▸ What the task asks: Would you retype the line that contains "Open the Support header link" and all lines following it to the end of the entries below, exactly and without pictures?

▸ Recorded data:
%%

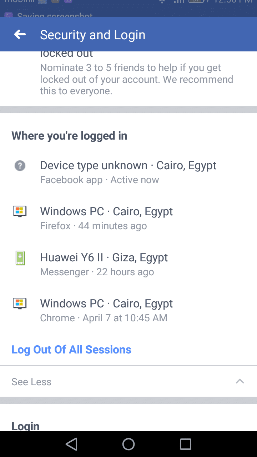Tap the Login section heading

click(25, 426)
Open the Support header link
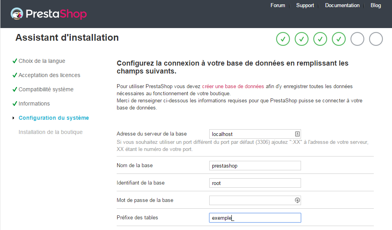Viewport: 392px width, 230px height. point(305,5)
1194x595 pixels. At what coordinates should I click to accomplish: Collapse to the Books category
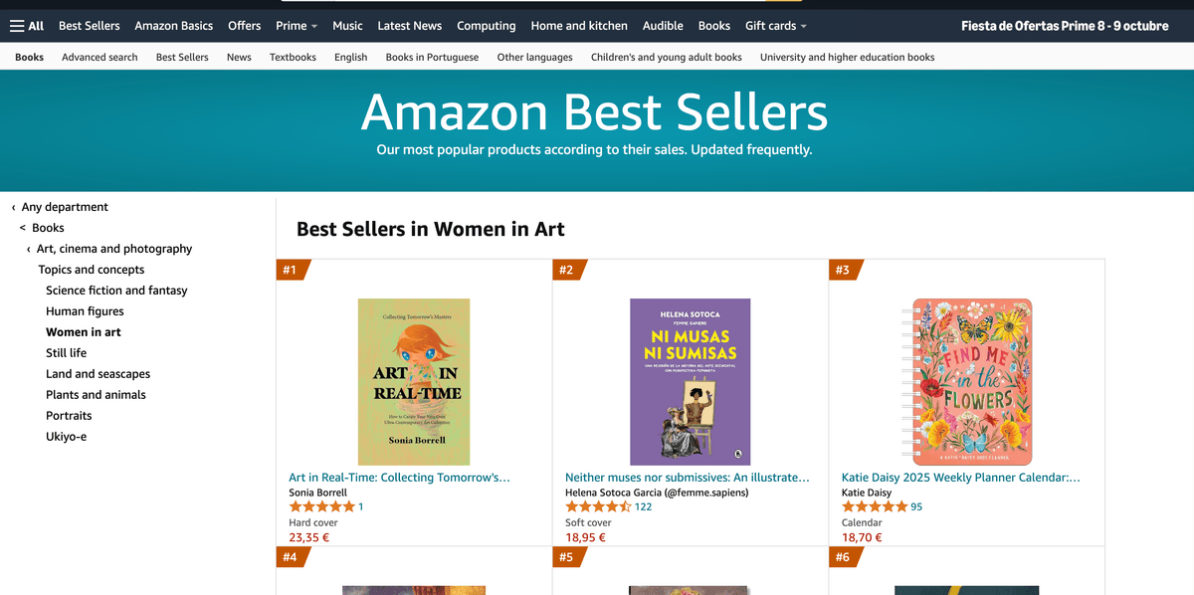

%%

▸ Exercise solution:
Open the Support header link
Viewport: 392px width, 230px height. point(305,5)
1194x595 pixels. At what coordinates should I click to accomplish: Collapse to the Books category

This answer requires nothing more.